Each record that follows must be given again without alteration.

-------- Task data

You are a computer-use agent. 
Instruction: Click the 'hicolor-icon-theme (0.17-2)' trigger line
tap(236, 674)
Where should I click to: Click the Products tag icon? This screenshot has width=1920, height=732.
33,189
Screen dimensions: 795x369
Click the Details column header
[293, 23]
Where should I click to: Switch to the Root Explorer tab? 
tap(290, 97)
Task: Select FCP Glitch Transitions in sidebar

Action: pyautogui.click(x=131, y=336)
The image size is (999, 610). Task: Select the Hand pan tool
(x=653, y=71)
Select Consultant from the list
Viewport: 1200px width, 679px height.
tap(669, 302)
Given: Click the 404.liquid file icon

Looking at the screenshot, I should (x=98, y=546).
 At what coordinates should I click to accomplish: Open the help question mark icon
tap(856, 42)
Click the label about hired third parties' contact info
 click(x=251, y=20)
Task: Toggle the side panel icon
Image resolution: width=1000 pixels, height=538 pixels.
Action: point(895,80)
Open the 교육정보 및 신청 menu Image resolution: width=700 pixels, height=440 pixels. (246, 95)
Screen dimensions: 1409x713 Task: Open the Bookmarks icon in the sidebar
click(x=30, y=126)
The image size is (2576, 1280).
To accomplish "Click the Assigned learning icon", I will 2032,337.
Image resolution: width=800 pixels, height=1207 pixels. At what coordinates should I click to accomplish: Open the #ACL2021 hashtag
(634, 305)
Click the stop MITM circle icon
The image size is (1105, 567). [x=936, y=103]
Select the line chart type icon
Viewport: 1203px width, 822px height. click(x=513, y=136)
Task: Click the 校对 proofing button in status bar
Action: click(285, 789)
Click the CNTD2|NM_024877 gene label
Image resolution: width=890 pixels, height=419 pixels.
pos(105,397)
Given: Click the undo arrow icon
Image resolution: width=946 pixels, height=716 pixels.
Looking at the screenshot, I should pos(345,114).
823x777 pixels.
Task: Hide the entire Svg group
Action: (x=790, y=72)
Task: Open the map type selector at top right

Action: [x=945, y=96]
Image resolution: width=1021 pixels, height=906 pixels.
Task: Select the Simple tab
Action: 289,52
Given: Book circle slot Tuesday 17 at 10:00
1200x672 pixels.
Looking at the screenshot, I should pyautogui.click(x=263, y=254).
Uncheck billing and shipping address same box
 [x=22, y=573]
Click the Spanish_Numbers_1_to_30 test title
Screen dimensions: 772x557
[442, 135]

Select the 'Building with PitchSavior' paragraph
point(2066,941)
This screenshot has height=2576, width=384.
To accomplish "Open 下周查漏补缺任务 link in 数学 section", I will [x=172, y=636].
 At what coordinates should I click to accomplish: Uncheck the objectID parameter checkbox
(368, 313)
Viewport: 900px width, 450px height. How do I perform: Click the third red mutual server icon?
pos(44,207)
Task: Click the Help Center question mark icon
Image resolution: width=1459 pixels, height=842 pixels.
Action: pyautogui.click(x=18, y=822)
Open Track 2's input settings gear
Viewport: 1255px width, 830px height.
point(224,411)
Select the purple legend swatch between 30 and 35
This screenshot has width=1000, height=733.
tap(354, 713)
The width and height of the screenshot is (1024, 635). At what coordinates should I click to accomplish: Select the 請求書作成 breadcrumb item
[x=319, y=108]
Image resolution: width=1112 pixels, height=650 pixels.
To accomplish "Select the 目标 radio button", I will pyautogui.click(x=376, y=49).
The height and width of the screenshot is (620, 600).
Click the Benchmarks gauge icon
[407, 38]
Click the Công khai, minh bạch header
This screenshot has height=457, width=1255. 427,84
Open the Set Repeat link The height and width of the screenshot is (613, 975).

----------------

▶ _Output for this task_:
You are a computer-use agent. 
Instruction: Click the 'hicolor-icon-theme (0.17-2)' trigger line
tap(236, 674)
Where should I click to: Click the Products tag icon? This screenshot has width=1920, height=732.
33,189
Screen dimensions: 795x369
Click the Details column header
[293, 23]
Where should I click to: Switch to the Root Explorer tab? 
tap(290, 97)
Task: Select FCP Glitch Transitions in sidebar

Action: pyautogui.click(x=131, y=336)
The image size is (999, 610). Task: Select the Hand pan tool
(x=653, y=71)
Select Consultant from the list
Viewport: 1200px width, 679px height.
tap(669, 302)
Given: Click the 404.liquid file icon

Looking at the screenshot, I should (x=98, y=546).
 At what coordinates should I click to accomplish: Open the help question mark icon
tap(856, 42)
Click the label about hired third parties' contact info
 click(x=251, y=20)
Task: Toggle the side panel icon
Image resolution: width=1000 pixels, height=538 pixels.
Action: point(895,80)
Open the 교육정보 및 신청 menu Image resolution: width=700 pixels, height=440 pixels. (246, 95)
Screen dimensions: 1409x713 Task: Open the Bookmarks icon in the sidebar
click(x=30, y=126)
The image size is (2576, 1280).
To accomplish "Click the Assigned learning icon", I will 2032,337.
Image resolution: width=800 pixels, height=1207 pixels. At what coordinates should I click to accomplish: Open the #ACL2021 hashtag
(634, 305)
Click the stop MITM circle icon
The image size is (1105, 567). [x=936, y=103]
Select the line chart type icon
Viewport: 1203px width, 822px height. click(x=513, y=136)
Task: Click the 校对 proofing button in status bar
Action: click(285, 789)
Click the CNTD2|NM_024877 gene label
Image resolution: width=890 pixels, height=419 pixels.
pos(105,397)
Given: Click the undo arrow icon
Image resolution: width=946 pixels, height=716 pixels.
Looking at the screenshot, I should pos(345,114).
823x777 pixels.
Task: Hide the entire Svg group
Action: (x=790, y=72)
Task: Open the map type selector at top right

Action: [x=945, y=96]
Image resolution: width=1021 pixels, height=906 pixels.
Task: Select the Simple tab
Action: 289,52
Given: Book circle slot Tuesday 17 at 10:00
1200x672 pixels.
Looking at the screenshot, I should pyautogui.click(x=263, y=254).
Uncheck billing and shipping address same box
 [x=22, y=573]
Click the Spanish_Numbers_1_to_30 test title
Screen dimensions: 772x557
[442, 135]

Select the 'Building with PitchSavior' paragraph
point(2066,941)
This screenshot has height=2576, width=384.
To accomplish "Open 下周查漏补缺任务 link in 数学 section", I will [x=172, y=636].
 At what coordinates should I click to accomplish: Uncheck the objectID parameter checkbox
(368, 313)
Viewport: 900px width, 450px height. How do I perform: Click the third red mutual server icon?
pos(44,207)
Task: Click the Help Center question mark icon
Image resolution: width=1459 pixels, height=842 pixels.
Action: pyautogui.click(x=18, y=822)
Open Track 2's input settings gear
Viewport: 1255px width, 830px height.
point(224,411)
Select the purple legend swatch between 30 and 35
This screenshot has width=1000, height=733.
tap(354, 713)
The width and height of the screenshot is (1024, 635). At what coordinates should I click to accomplish: Select the 請求書作成 breadcrumb item
[x=319, y=108]
Image resolution: width=1112 pixels, height=650 pixels.
To accomplish "Select the 目标 radio button", I will pyautogui.click(x=376, y=49).
The height and width of the screenshot is (620, 600).
Click the Benchmarks gauge icon
[407, 38]
Click the Công khai, minh bạch header
This screenshot has height=457, width=1255. 427,84
Open the Set Repeat link The height and width of the screenshot is (613, 975).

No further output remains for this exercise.